→ Exercise prompt: Exactly as they appear, write the lines from the one containing "You are a computer-use" to the final line of the entries, leaving pictures out.

→ Information:
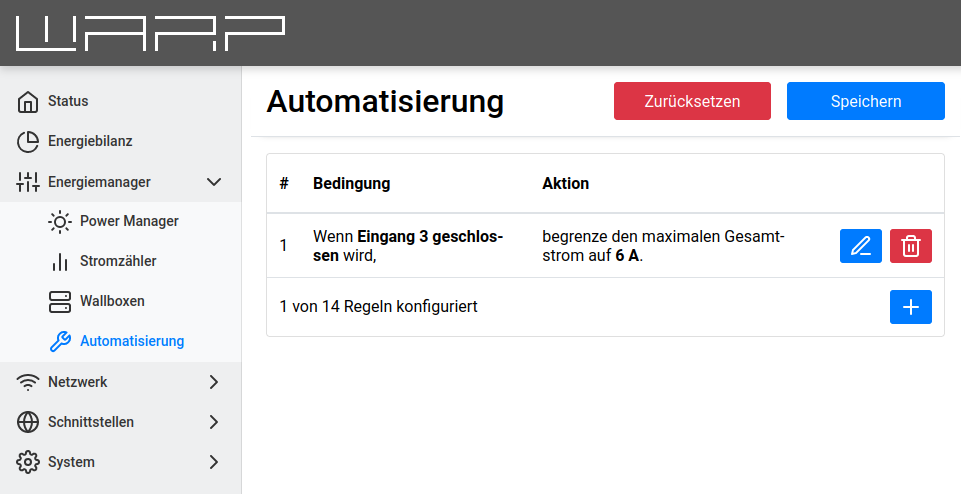Expand the System menu arrow
Viewport: 961px width, 494px height.
pos(213,462)
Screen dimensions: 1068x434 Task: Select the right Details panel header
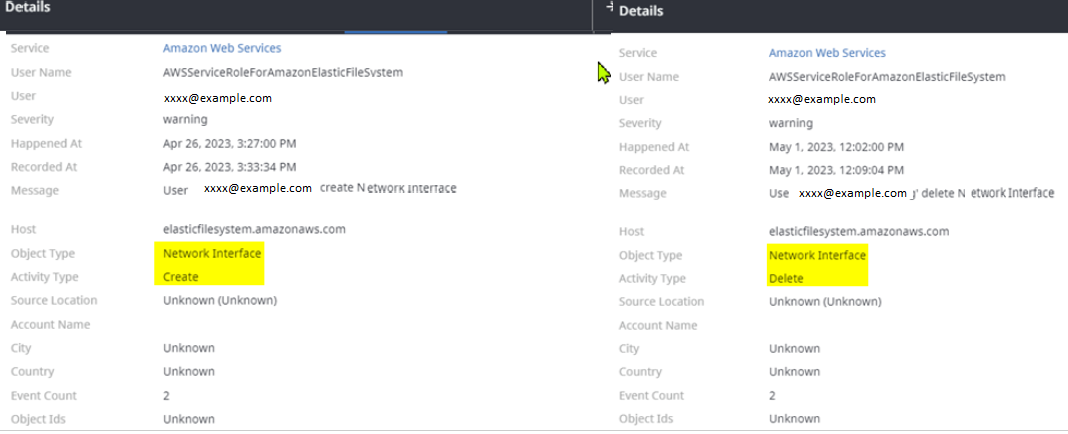tap(641, 11)
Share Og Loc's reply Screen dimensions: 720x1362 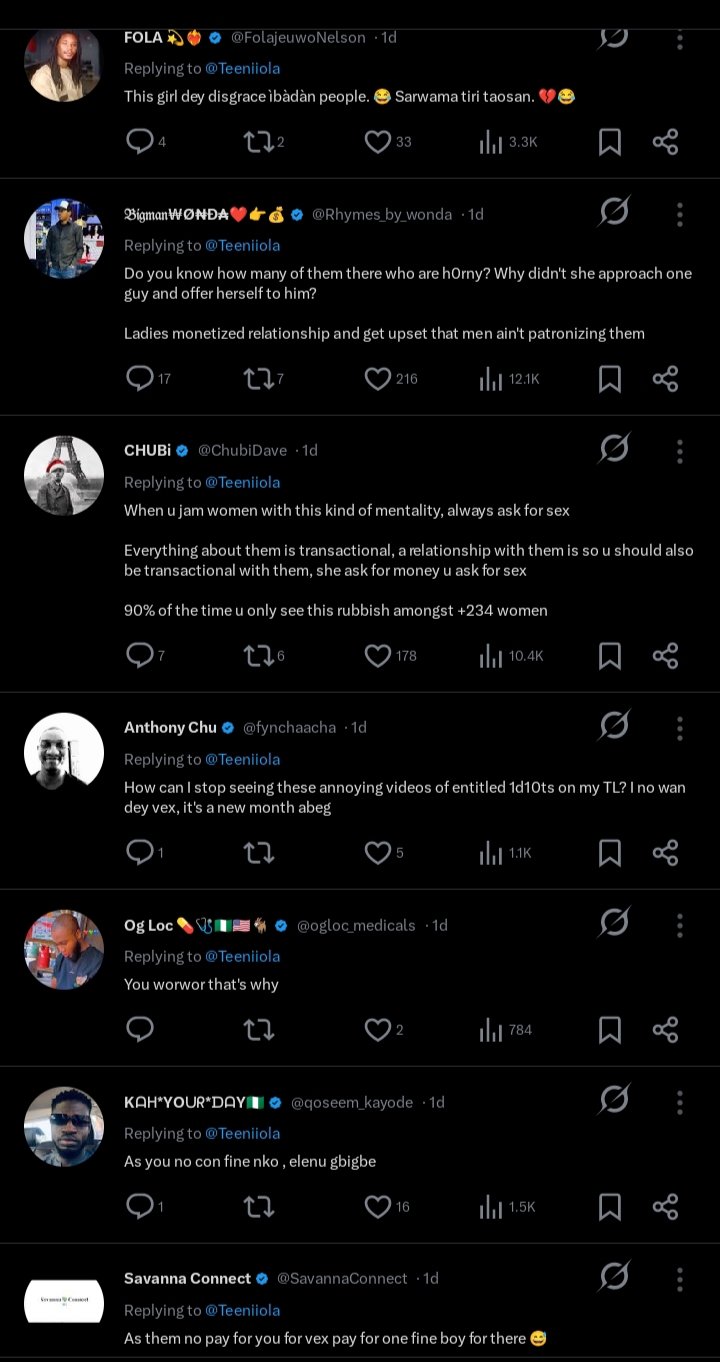pos(665,1030)
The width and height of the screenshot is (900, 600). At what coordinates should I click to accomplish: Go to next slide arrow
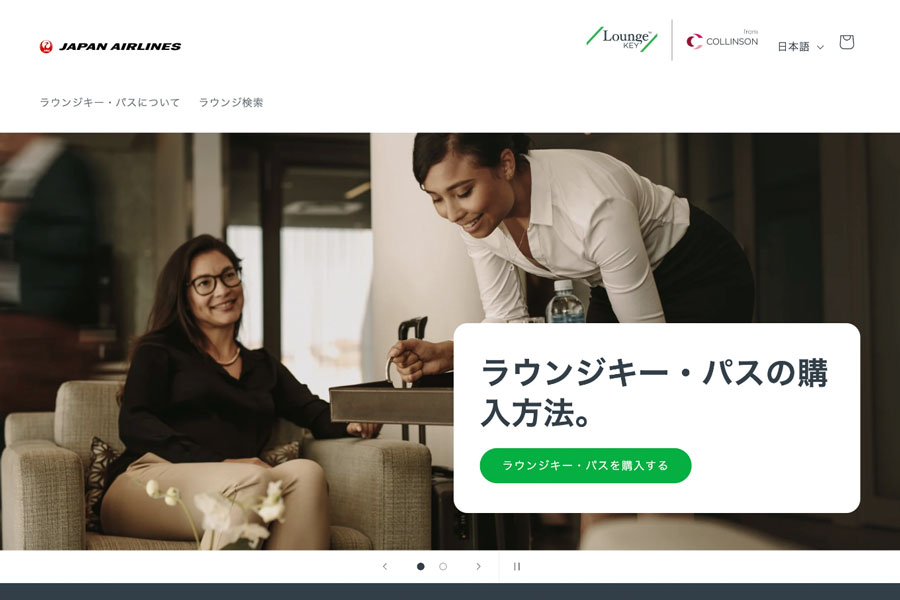(478, 566)
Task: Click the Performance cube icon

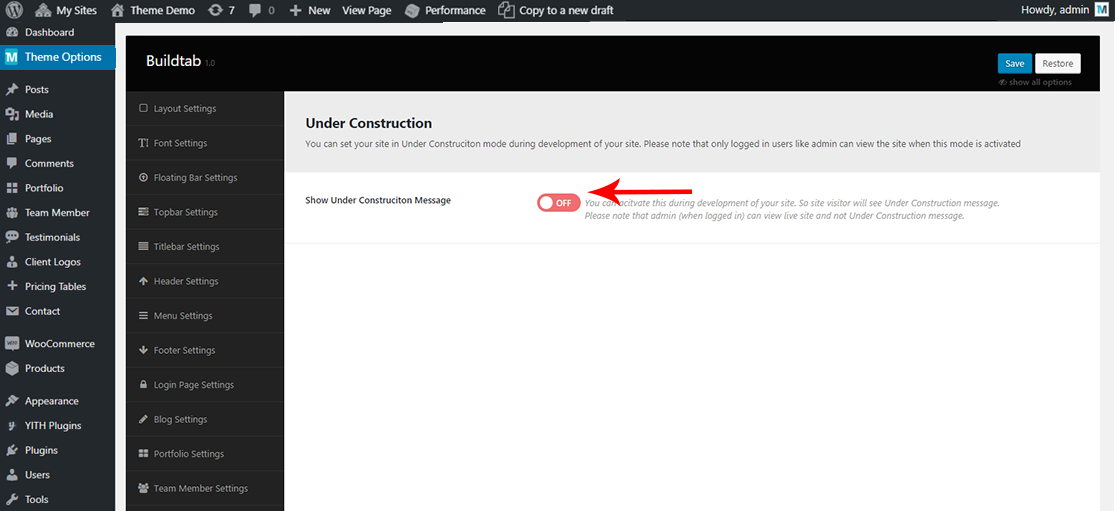Action: coord(413,10)
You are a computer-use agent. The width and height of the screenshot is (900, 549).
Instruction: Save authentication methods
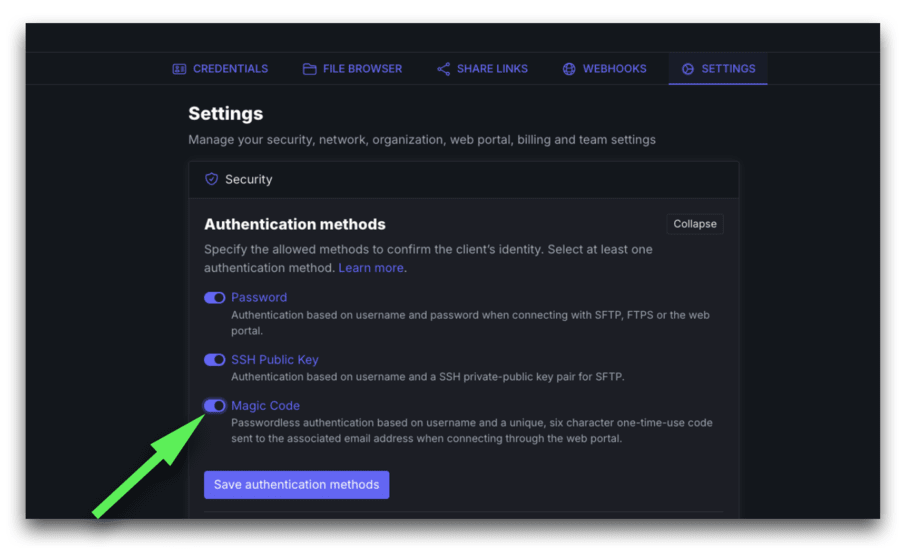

→ Result:
You are a computer-use agent. The width and height of the screenshot is (900, 549).
Instruction: Save authentication methods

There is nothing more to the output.